Q15. Would it make sense for banks to adopt a set of standard questions to add to their existing staff surveys?

We agree that a standard set of questions that could be added to existing staff surveys does make sense, however as stated above, independent qualitative research would add significant value.

Q16. Is self-reporting appropriate? Might other methods deliver better results?

We do not feel that self-reporting would be appropriate as it would not be robust or objective. The industry has not earned the right to “mark its own homework”.

The new organisation needs to have a direct role in monitoring the standards within member institutions. This will reinforce the new organisation’s credibility and ensure that its standards remain high and focussed on conduct, not indicators.

Q17. Are there non-bureaucratic alternatives to the approach outlined in the Question 17 section titled ‘discipline’ that might work better? Is there a role for kite-marking?

We agree that kite marking can be useful as a visible and recognised means of accreditation. It is also something that can be removed if standards fall, which, although the organisation is not seeking to punish – it would help with credibility if it is seen to have power.

Investing in Integrity type polling as outlined above, is much less bureaucratic than TCF type auditing.

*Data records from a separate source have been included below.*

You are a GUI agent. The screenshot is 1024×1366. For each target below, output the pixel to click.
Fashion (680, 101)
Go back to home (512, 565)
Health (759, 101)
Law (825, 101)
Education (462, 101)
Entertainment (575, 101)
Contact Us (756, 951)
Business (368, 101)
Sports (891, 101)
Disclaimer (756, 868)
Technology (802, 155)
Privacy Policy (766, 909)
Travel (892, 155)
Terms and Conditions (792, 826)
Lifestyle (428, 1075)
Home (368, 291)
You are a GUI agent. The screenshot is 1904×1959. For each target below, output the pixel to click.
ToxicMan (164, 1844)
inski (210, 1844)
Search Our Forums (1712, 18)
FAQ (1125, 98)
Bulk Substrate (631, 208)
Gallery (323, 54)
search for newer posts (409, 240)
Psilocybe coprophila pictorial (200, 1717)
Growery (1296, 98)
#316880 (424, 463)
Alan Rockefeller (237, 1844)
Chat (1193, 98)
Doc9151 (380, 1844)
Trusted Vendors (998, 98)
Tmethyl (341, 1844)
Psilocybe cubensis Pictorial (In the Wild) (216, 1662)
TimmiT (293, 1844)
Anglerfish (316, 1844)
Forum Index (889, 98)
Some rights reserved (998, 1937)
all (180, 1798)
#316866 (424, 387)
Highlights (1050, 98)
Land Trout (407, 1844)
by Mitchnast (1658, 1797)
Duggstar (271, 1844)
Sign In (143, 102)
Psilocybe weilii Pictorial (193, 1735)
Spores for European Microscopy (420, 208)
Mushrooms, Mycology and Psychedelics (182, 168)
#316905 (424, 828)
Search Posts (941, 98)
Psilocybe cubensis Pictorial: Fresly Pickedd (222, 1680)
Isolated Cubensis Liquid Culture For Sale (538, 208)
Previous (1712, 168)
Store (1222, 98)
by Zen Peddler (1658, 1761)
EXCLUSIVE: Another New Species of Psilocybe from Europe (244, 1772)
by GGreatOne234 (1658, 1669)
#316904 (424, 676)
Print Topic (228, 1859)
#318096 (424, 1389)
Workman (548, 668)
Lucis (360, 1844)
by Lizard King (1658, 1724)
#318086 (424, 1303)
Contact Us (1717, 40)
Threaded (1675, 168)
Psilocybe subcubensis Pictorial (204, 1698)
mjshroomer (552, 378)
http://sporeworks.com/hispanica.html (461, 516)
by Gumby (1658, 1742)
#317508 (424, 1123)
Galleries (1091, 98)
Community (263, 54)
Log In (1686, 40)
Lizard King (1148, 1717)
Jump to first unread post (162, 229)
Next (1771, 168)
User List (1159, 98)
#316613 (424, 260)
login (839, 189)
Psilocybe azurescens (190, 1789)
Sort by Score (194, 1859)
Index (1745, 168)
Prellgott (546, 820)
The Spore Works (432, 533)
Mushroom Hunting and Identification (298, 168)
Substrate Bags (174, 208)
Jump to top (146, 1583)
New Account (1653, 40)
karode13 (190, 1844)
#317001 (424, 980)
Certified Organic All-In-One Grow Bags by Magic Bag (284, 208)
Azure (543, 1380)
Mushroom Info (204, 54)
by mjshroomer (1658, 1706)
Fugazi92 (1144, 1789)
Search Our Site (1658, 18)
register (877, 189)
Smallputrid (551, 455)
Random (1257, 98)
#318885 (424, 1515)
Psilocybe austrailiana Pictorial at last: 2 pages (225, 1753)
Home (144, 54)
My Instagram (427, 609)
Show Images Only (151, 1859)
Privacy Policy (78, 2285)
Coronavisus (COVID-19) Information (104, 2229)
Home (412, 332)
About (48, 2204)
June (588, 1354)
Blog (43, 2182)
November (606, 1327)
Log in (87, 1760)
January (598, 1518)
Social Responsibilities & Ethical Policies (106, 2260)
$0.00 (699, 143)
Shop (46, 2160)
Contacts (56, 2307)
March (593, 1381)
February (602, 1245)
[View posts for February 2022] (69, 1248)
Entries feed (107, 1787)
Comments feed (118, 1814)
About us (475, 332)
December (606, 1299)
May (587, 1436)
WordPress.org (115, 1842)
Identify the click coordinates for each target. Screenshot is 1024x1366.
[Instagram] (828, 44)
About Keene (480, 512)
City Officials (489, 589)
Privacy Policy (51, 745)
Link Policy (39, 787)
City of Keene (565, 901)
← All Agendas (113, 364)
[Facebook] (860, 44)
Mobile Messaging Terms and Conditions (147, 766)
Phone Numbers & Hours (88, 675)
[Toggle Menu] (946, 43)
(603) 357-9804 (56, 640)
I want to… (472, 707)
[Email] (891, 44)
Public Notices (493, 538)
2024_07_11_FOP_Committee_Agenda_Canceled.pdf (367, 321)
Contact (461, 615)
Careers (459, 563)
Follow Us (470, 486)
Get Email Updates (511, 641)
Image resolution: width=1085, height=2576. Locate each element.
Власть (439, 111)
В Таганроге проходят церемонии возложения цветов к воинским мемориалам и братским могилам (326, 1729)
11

It allows more flexibility and enables small financial institutions to compete with larger ones.

Q18. Do you agree with the proposition that the new body should aim to become, in time, a membership organisation for bankers to join?

We agree with the proposition that the new body should aim to become a membership organisation. This works successfully in the medical, legal and accountancy professions and has a meaningful impact on conduct. Membership organisations with the power to deliver the ultimate sanction can have a significant influence on behaviour.

Q19. Should the new organisation aspire to a role as a thought leader in banking, sharing best practice and helping to propose solutions to challenges that arise in the future?

We agree that the new organisation should aspire to have a role as a thought leader in banking. Sharing best practice should be considered one of the key functions of the new organisation.